Do You Need a Privacy Policy? GDPR Requirements for Website Owners
Do You Need a Privacy Policy? GDPR Requirements for Website Owners
TL;DR — Quick Answer
1 min readNearly every website needs a privacy policy. Cookie-based analytics like Google Analytics require extensive disclosure. Cookieless analytics that collect no personal data dramatically simplify your privacy policy obligations.
If your website collects any data from visitors, you almost certainly need a privacy policy. Here is what you need to know about requirements and how your analytics choices affect them.
Who Needs a Privacy Policy?
Essentially every website that interacts with visitors. If you collect email addresses, use analytics, have contact forms, or process payments, a privacy policy is required.

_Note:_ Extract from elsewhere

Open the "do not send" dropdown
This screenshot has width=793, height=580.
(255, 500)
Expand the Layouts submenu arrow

What Must a Privacy Policy Include?
Under GDPR
Identity of the data controller, types of data collected, purpose of collection, legal basis, third parties who receive data, data retention periods, data transfers outside the EU, visitor rights, and contact information.
Under CCPA
Categories of personal information collected, business purposes, whether you sell or share information, and how consumers can opt out.
How Analytics Affects Your Privacy Policy
Cookie-Based Analytics
Your privacy policy must disclose cookie usage, specific data collected, third-party processing, opt-out options, legal basis, and retention periods. You must also implement a consent banner.

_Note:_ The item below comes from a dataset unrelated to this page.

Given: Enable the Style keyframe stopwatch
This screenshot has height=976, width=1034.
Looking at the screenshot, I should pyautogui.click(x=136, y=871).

Cookieless, Privacy-First Analytics
Disclose that you use analytics for aggregate statistics, explain what aggregate data is collected, note that no personal data or cookies are used. No consent banner typically needed.
Writing Your Privacy Policy
Keep It Human-Readable
GDPR requires "clear and plain language."
Be Specific
Generic templates do not meet GDPR requirements. List exactly what you collect.
Keep It Current
Update whenever you add new tools or change data collection practices.
Reducing Privacy Policy Complexity
The simplest way to simplify your privacy policy is to simplify your data collection. Every third-party tool you add creates another section and another compliance issue.